● Instructions:
[1] Transcribe the forum post about the smelly 55-gallon tank from "I fed my piranhas" to "i wil stop.".
[2] In the forum post about the smelly 55-gallon tank, what food did the poster give the piranhas?

START Source extract

# 55 gal water smells!



## rbp3rbp3 (Sep 8, 2003)

I fed my piranhas cat fish from the store and i think i fed them a little to much i put like 4 little peices in and they eat the last 1 but the pleco got the rest and now that water smells soooooo bad The next day. There isnt any sitting in there. Im pretty sure its the cat fish that is stinking it up . So i did a water change and left a couple gallons out so that my fillters will have a little more current to "stir" up the water alittle bit. I think i am goona do a water change again later before i go to bed
I was wondering if u guys could tell me. They have only been in there a wweek or 2. I was just wondering if i should continue feeding them it. Or if that is even it i think i will feed them it tommarow. Just a tiny bit and if it smells the next day i think i wil stop.


----------



## wrathofgeo (Aug 23, 2003)

END Source extract
START Data rows

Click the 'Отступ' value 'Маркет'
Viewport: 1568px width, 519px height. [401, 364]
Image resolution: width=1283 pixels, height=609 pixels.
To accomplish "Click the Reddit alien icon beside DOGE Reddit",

END Data rows
START Data rows

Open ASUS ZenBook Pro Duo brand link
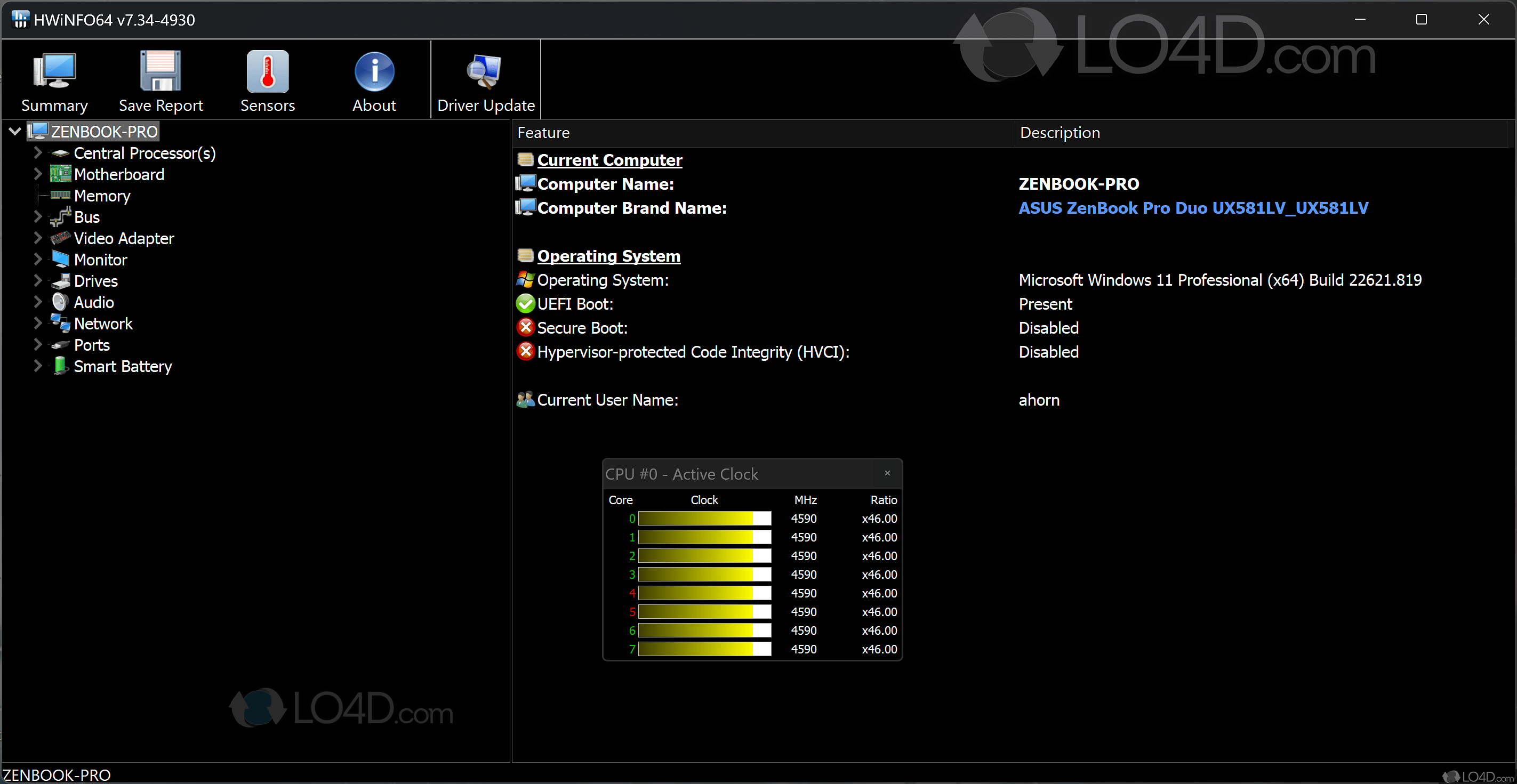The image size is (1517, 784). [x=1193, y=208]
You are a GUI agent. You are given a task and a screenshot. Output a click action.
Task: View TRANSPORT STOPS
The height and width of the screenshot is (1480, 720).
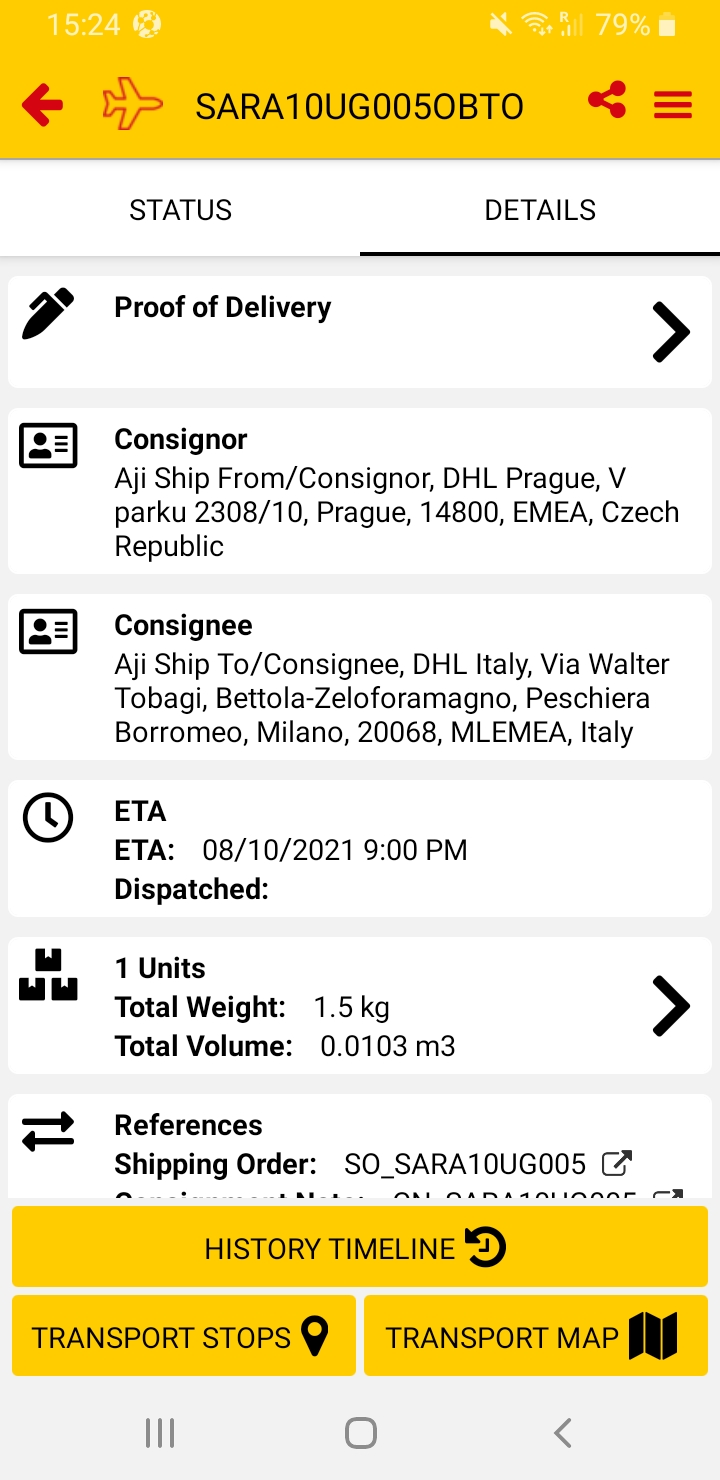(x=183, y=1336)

END Data rows
START Data rows

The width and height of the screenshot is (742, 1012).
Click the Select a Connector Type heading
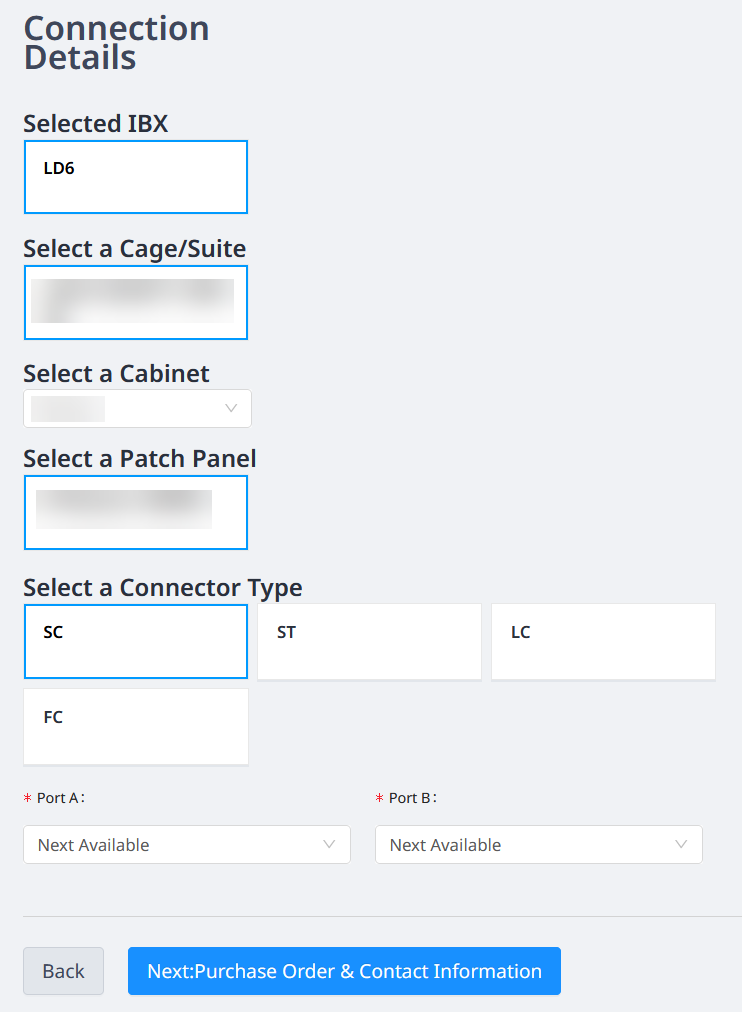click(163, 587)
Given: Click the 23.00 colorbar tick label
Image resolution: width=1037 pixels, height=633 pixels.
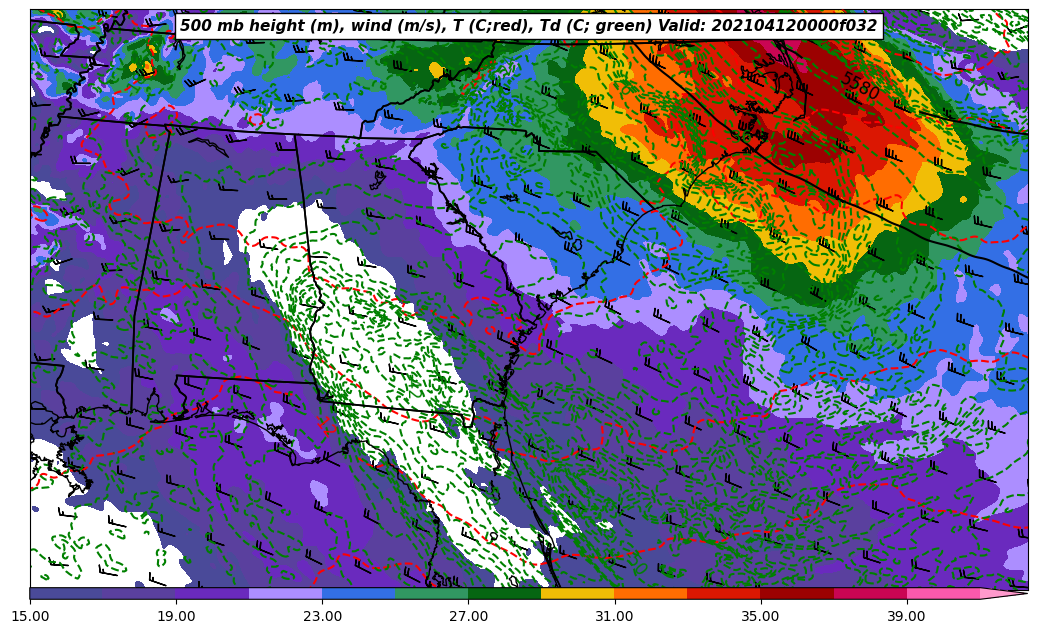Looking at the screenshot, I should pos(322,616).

END Data rows

● Completed exercise:
[1]
I fed my piranhas cat fish from the store and i think i fed them a little to much i put like 4 little peices in and they eat the last 1 but the pleco got the rest and now that water smells soooooo bad The next day. There isnt any sitting in there. Im pretty sure its the cat fish that is stinking it up . So i did a water change and left a couple gallons out so that my fillters will have a little more current to "stir" up the water alittle bit. I think i am goona do a water change again later before i go to bed
I was wondering if u guys could tell me. They have only been in there a wweek or 2. I was just wondering if i should continue feeding them it. Or if that is even it i think i will feed them it tommarow. Just a tiny bit and if it smells the next day i think i wil stop.

[2] Catfish from the store.